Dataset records
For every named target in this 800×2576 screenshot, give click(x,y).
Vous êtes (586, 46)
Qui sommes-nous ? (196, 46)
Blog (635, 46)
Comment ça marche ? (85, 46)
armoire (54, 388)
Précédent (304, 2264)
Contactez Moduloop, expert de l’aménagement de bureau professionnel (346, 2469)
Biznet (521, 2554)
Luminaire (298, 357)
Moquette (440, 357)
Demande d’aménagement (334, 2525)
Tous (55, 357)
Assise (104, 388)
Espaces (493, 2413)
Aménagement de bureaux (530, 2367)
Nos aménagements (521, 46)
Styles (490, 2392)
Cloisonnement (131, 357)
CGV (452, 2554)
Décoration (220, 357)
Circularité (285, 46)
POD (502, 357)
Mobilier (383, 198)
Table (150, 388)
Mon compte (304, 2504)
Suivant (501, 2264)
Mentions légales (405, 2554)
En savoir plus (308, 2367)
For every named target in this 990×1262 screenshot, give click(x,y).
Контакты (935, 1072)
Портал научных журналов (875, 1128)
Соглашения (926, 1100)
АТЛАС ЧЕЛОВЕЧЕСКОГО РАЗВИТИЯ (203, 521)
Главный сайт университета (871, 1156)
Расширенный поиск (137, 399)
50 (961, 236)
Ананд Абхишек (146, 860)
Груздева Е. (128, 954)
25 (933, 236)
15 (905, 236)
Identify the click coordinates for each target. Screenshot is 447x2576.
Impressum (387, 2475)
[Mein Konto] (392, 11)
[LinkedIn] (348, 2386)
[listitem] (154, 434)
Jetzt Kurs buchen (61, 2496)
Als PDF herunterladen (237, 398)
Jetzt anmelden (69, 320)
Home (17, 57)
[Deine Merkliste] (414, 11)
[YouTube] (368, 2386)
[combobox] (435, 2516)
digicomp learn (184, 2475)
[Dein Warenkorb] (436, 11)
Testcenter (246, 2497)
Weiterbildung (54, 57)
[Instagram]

▶ **Description of the task**
Reproduce the stretch from the line containing "Styles (490, 2392)" through the end of the records, renaming "Weiterbildung" as "Fortbildung" and leaving everything else unchanged.

▶ **Finished task**
Styles (490, 2392)
Cloisonnement (131, 357)
CGV (452, 2554)
Décoration (220, 357)
Circularité (285, 46)
POD (502, 357)
Mobilier (383, 198)
Table (150, 388)
Mon compte (304, 2504)
Suivant (501, 2264)
Mentions légales (405, 2554)
En savoir plus (308, 2367)
For every named target in this 990×1262 screenshot, give click(x,y).
Контакты (935, 1072)
Портал научных журналов (875, 1128)
Соглашения (926, 1100)
АТЛАС ЧЕЛОВЕЧЕСКОГО РАЗВИТИЯ (203, 521)
Главный сайт университета (871, 1156)
Расширенный поиск (137, 399)
50 (961, 236)
Ананд Абхишек (146, 860)
Груздева Е. (128, 954)
25 (933, 236)
15 (905, 236)
Identify the click coordinates for each target. Screenshot is 447x2576.
Impressum (387, 2475)
[Mein Konto] (392, 11)
[LinkedIn] (348, 2386)
[listitem] (154, 434)
Jetzt Kurs buchen (61, 2496)
Als PDF herunterladen (237, 398)
Jetzt anmelden (69, 320)
Home (17, 57)
[Deine Merkliste] (414, 11)
[YouTube] (368, 2386)
[combobox] (435, 2516)
digicomp learn (184, 2475)
[Dein Warenkorb] (436, 11)
Testcenter (246, 2497)
Fortbildung (54, 57)
[Instagram]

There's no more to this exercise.